April 9, 2026
Contact:
- Delaney Rudy, Western Watersheds Project, delaney@westernwatersheds.org
- Chris Krupp, WildEarth Guardians, ckrupp@wildearthguardians.org
- Laurie Rule, Advocates for the West, lrule@advocateswest.org
Federal Court Sends Decision Authorizing Domestic Sheep Grazing In Bighorn Sheep Habitat Back to the Forest Service to Complete a New Analysis
The U.S. Forest Service ignored crucial data in its creation of the Wishbone Allotment on the Rio Grande National Forest, and must reassess risk of disease transmission to sensitive wild sheep
DENVER — On Friday, a Colorado federal judge reinforced a major conservation victory for bighorn sheep conservation on the Rio Grande National Forest. The court granted a motion to remand the decision to create the Wishbone Allotment back to the U.S. Forest Service, requiring thorough assessment before domestic sheep grazing can be authorized on the allotment.
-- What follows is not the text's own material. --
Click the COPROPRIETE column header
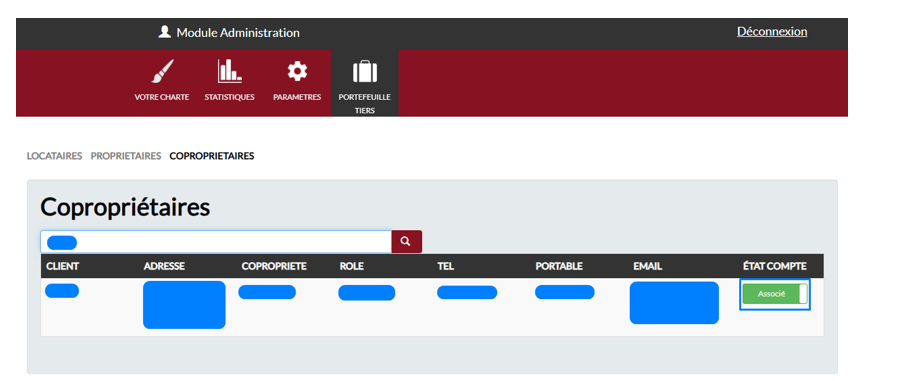Image resolution: width=898 pixels, height=381 pixels. (274, 266)
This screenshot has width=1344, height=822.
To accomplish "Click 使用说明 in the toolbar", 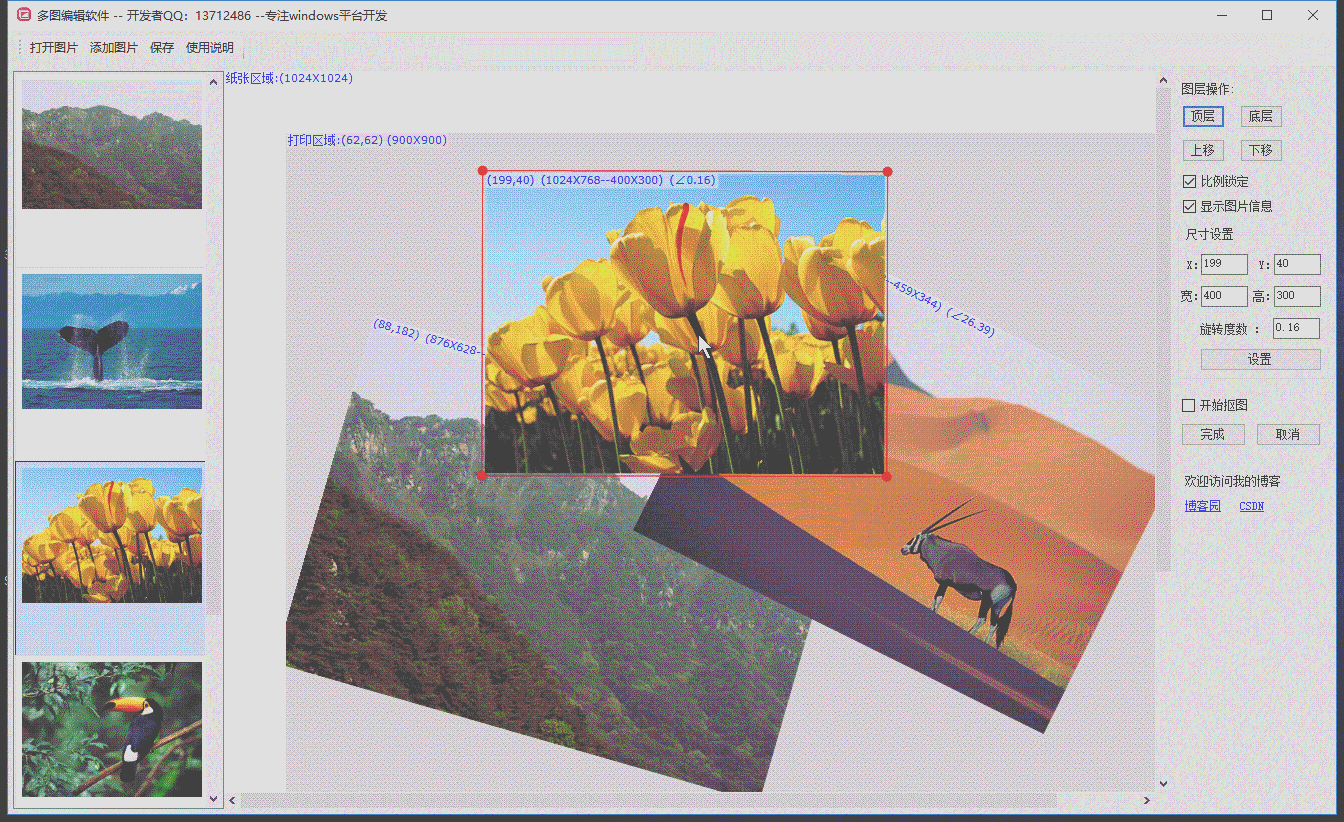I will click(210, 48).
Last spring, the 10th Circuit Court of Appeals found that the Forest Service unlawfully disregarded scientific evidence and arbitrarily altered the results of its disease ‘Risk of Contact’ modeling when it approved domestic sheep grazing on the Rio Grande National Forest near Creede, Colorado in 2018. The 10th Circuit sent the case back to the Colorado District Court to determine the appropriate remedy. The Forest Service had approved the creation of the Wishbone domestic sheep allotment in close proximity to bighorn sheep core habitats despite concluding in 2013 and 2015 that contact with domestic sheep posed a high level of disease risk to the area’s bighorn sheep populations. The remand ensures that domestic sheep will remain off of the allotment unless the Forest Service can prove it’s safe for bighorns, which is unlikely.
“Bighorn sheep on public land should be safe from the risk of lethal disease from domestic sheep, and federal agencies can’t ignore the reality on the ground,” said Delaney Rudy, Colorado Director for the Western Watersheds Project. “The court’s remand affirms the Forest Service’s responsibility to ensure commercial livestock grazing doesn’t imperil native wildlife.”
This contact is dangerous because of two deadly pathogens, Mannheimia haemolycta and Mycoplasma ovipneumoniae, that domestic sheep carry and transmit to bighorn sheep. Once a wild sheep is infected through contact with a domestic sheep, they carry that pathogen back to their herd and even to other herds, which can lead to catastrophic, all-age die-offs. There are currently at least seven bighorn herds in Colorado that are experiencing population collapse due to illnesses from domestic sheep.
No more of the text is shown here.